同治帝
(どうちてい・ドっッチー・ディ)
生没:1856年04月27日 - 1875年1月12日〈19歳〉
在位:1861年11月11日 - 1875年1月12日〈11年〉
中国清朝の第10代の皇帝で、諱は載淳。廟号は穆宗、在世時の元号の同治を取って同治帝と呼ばれる。母は摂政でもある西太后。摂政西太后に信任された李鴻章により政治と軍隊の洋化が進められ対外政策にも柔軟な対応を見せた(洋務運動)。また漢族軍隊により捻軍の乱を終結させたこの時期に僅かながら清の国勢は復活し、同治中興と呼ばれる事もある。1864年に道光帝以来の続いた太平天国を滅亡させることに成功する。1874年大日本帝国政府の西郷従道率いる日本軍が清朝台湾を武力占拠する事件が起こるが、翌年の1875年に同治帝は19歳の若さで崩御した。

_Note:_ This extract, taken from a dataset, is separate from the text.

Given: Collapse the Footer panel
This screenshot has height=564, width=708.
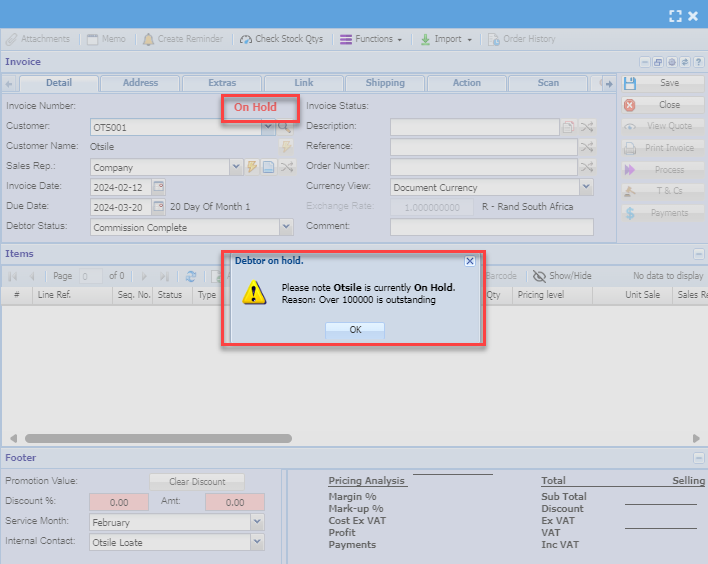Looking at the screenshot, I should tap(699, 458).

台湾出兵への対処は次代の光緒帝(西太后)が行うことになった。死因は、天然痘ともお忍びで遊郭に出向いた際に罹患した梅毒とも言われる。ほとんど〈西太后〉の操り人形で、自発的に理念・政策もうち出したことがなかった皇帝だった。同時に紫禁城政府の中央政治の全実権は西皇后が持つことになり、皇帝であっても西太后の決定にはそむくことはできなくなった。以降の清帝国では西太后を脅かす政敵はついに現れなかった。このような経緯から、西太后は武周の女帝則天武后と比べられることになる。